**FRAGMENTO DEL TEXTO**

"""

Todos sabemos que nosotros, los hispanos que vivimos en Seattle, venimos desde muy lejos.
Bueno, nadie viene desde tan lejos, como nuestros hermanos del Uruguay.
Uruguay, pequeño pero notable, país encantador, que alguna vez visité.
El fútbol define en mucho a los hombres que vienen de esa tierra, y ahora en ésta, donde vivimos, tenemos la alegría de enriquecer nuestro fútbol, con ellos.
Porque por una parte está Álvaro Fernández, el espigado volante que con 60 minutos de fútbol ya dejó una huella.
Pero no viene solo “el flaco”, con él comienzan a aparecer, desde las sombras de nuestra latinidad en tierra extraña, otros más, amantes del fútbol como el, como nosotros.
Son los aficionados uruguayos, que ya se empiezan a ver en el estadio, buscando al suyo, reviviendo con él su pasión por el deporte con el que crecimos todos.
Es posible que la mayoría de nosotros guardemos en la cabeza recuerdos de fútbol que conecten con el Uruguay.
Los míos, los imborrables, de cuando era muy niño, son dos:
Uno, Mazurkiewicz, (Ladislao se llamaba), el portero que desde una tele en blanco y negro, me hizo dar ganas de pedirle a mi padre, que me comprara unos guantes. Yo quería atajar como él.
El segundo, llegó el primer día que me llevaron al estadio a ver un partido de la Copa Libertadores; fui a conocer al poderoso Sao Paulo del Brasil, enfrentando el equipo de mi ciudad.
Pero el nombre que se me quedó grabado por siempre desde esa tarde, no fue el de un brasileño, fue el de un uruguayo, de fútbol exquisito y espectacular, a quien le decían “el maestro”.
Se llamaba Pedro Rocha.
Nuestro fútbol, ese fútbol inmigrante y multicolor, tiene ahora también un tono celeste, como el cielo en Montevideo, donde celeste, significa, fútbol.
Bienvenidos sean, los hermanos de la República Oriental del Uruguay.

"""

Pasa al inglés esta oración del texto sobre los uruguayos y el fútbol en Seattle: «Nuestro fútbol, ese fútbol inmigrante y multicolor, tiene ahora también un tono celeste, como el cielo en Montevideo, donde celeste, significa, fútbol.»

**DATOS DE PARTIDA**
"""

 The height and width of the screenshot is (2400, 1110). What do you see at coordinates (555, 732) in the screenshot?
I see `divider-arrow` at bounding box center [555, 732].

"""

**TU RESPUESTA**
Our soccer, that immigrant, multicolored soccer, now also has a sky-blue tone, like the sky in Montevideo, where sky blue means soccer.